Case History
A 16-year-old female presented with the chief complaint that, following the delayed exfoliation of the both primary teeth number 45 and 55; the permanent second premolars had not erupted. Her medical history was free. The patient was referred to an orthodontist for further evaluation and diagnosis. The orthodontist advised that a panoramic radiograph be obtained. The panoramic radiograph (Figure1) revealed the following:
Generalized Short Root Anomaly (SRA) in the permanent dentition. In the majority of cases, the root/crown ratio was approximately 1:1 and apices were slightly rounded. Despite the short roots, all teeth exhibited normal pulp chambers and root canals, and the periodontal tissues appeared normal.

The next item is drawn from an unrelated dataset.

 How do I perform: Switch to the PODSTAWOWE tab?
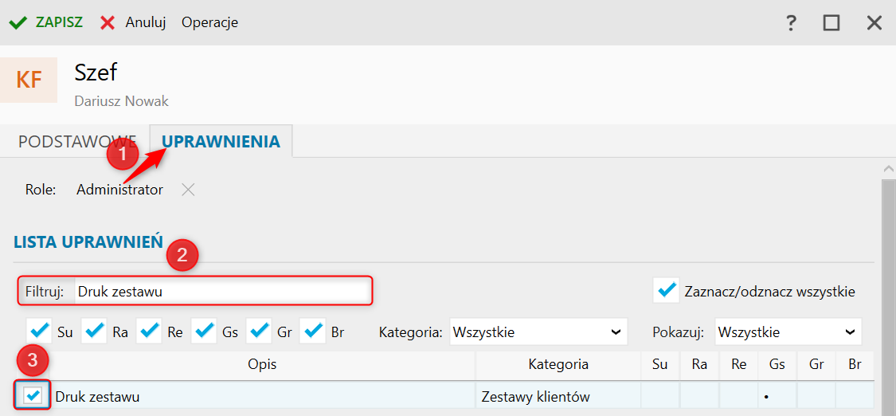pos(77,142)
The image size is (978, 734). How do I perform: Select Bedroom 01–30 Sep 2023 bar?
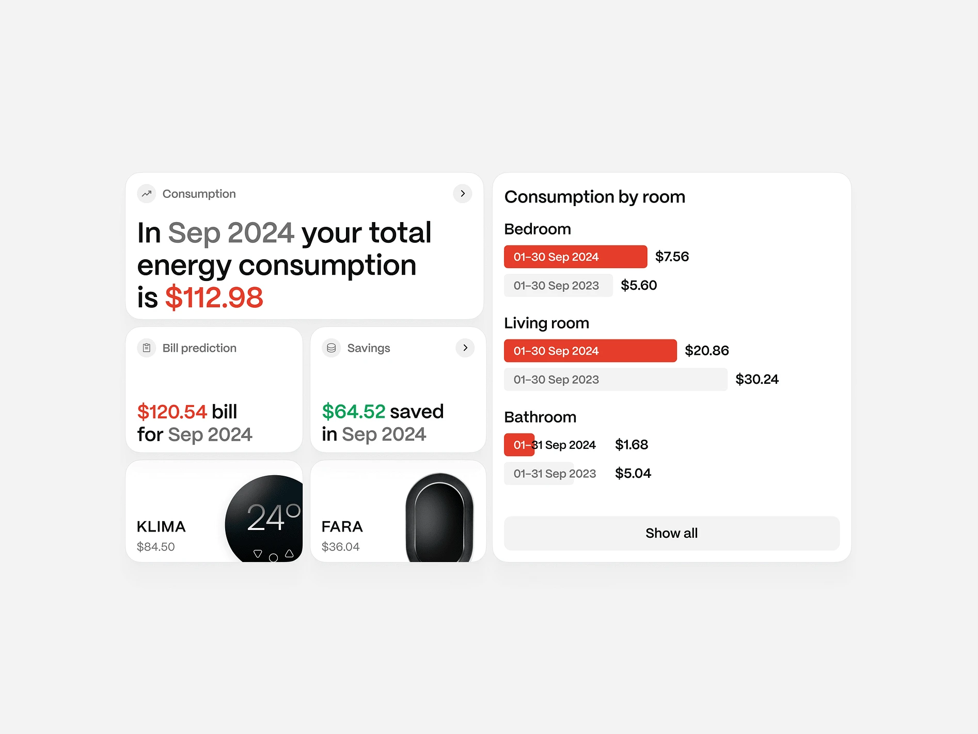[559, 286]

A congenital absence of both upper second premolars (hypodontia).
The roots of the third molars were developed, despite the teeth’s young age. The shape and root/crown ratio did not clearly indicate SRA, as the shape of the apices was normal.
The second mandibular and maxillary molars and the upper third molars exhibited taurodontism. The type of taurodontism is considered to be mesotaurodontism (Type III) (Shifman and Chanannel, 1978).

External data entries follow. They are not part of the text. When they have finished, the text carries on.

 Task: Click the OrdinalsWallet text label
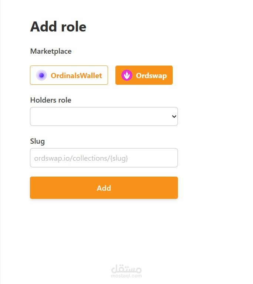pos(76,76)
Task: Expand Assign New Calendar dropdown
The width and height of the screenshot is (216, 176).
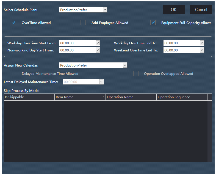Action: pos(125,65)
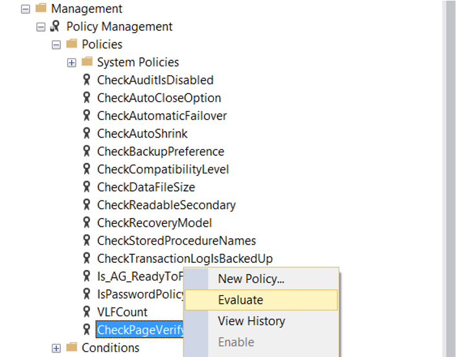
Task: Click the CheckAuditIsDisabled policy icon
Action: 86,80
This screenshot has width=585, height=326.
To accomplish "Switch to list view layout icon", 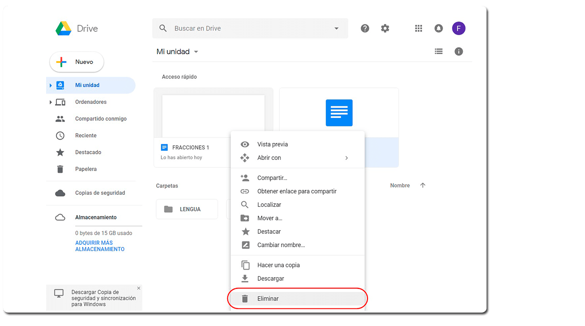I will tap(439, 51).
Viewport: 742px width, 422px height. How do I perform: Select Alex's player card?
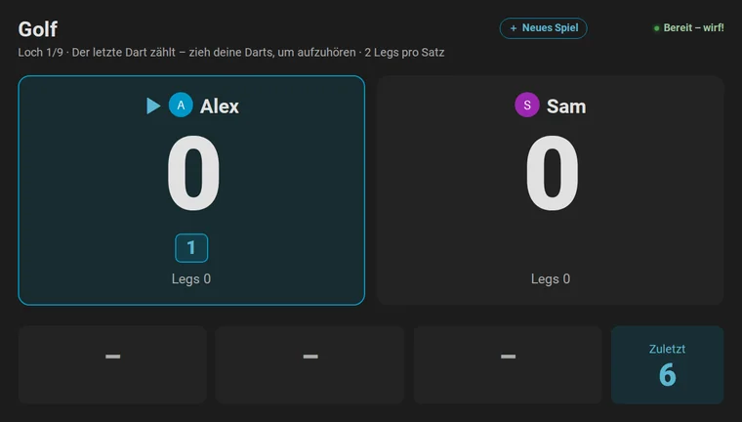191,190
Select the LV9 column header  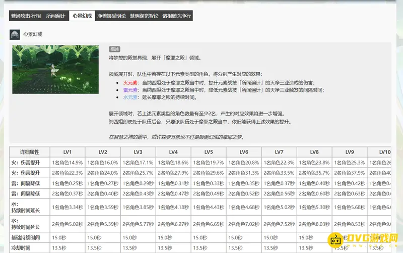coord(350,152)
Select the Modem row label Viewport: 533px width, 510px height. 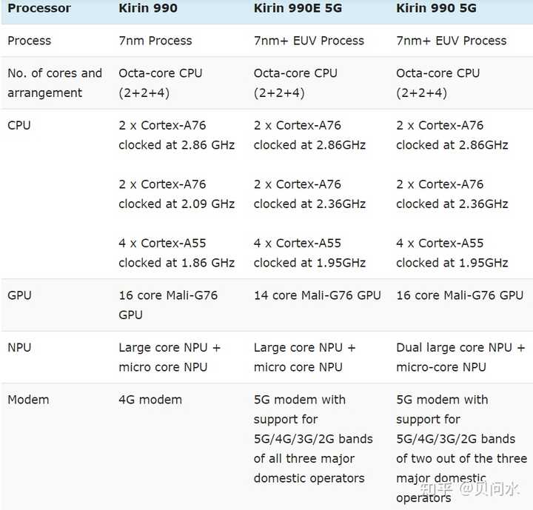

All primary teeth had been extracted in a normal manner, and there was no previous orthodontic examination or treatment. The clinical examination revealed that all teeth were of normal shape, color and size. No teeth exhibited mobility and all responded normally to vitality tests. Patient demonstrated excellent oral hygiene, with no evidence of soft tissue inflammation. Carious lesions were identified and scheduled for restoration.
The most important clinical observation was that the patient was born with incomplete formation of the left upper limb with a deficiency in 2/3 of the forearm (transverse hemimelia). A comprehensive medical history was obtained from the parents to ascertain any potential contributing factors.